## WHAT NEEDS TO BE DONE
Only lines that contain the word "will" belong in the answer; copy them from the records below.

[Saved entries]
■ ■ ■
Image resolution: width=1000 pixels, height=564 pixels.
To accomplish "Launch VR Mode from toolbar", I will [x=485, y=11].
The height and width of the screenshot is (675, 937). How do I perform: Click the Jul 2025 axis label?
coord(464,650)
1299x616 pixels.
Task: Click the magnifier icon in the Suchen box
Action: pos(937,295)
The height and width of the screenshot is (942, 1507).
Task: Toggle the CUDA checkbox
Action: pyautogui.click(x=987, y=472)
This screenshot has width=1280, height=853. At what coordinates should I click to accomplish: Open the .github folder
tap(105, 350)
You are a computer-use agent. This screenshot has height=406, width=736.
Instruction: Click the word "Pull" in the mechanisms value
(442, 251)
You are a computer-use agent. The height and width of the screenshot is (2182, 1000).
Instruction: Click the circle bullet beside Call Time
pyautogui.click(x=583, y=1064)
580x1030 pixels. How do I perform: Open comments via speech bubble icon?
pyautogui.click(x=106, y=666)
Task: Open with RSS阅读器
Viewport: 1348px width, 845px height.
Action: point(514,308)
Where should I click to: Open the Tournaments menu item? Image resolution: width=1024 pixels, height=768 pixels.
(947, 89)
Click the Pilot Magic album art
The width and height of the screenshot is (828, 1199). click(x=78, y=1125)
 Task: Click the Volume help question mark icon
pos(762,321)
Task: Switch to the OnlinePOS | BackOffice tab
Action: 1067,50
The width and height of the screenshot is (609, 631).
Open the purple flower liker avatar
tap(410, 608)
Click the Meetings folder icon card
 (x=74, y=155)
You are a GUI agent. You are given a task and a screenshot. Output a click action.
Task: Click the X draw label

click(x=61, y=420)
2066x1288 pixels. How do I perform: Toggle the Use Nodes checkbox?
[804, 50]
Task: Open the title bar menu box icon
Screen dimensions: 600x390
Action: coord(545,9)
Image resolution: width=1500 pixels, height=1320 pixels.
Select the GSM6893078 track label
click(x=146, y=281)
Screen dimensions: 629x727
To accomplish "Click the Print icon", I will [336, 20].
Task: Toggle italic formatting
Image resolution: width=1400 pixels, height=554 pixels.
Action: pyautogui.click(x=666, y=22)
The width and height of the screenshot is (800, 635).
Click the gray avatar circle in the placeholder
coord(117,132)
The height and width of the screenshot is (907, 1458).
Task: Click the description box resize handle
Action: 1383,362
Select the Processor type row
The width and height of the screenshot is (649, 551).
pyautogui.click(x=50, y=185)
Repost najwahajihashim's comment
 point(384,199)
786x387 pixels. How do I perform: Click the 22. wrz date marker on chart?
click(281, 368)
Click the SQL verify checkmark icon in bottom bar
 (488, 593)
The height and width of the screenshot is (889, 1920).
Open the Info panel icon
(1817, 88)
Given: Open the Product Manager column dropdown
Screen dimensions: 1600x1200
■ ■ ■
## ANSWER BOX
To accomplish "Launch VR Mode from toolbar", I will [x=485, y=11].
To accomplish "Click the Print icon", I will [336, 20].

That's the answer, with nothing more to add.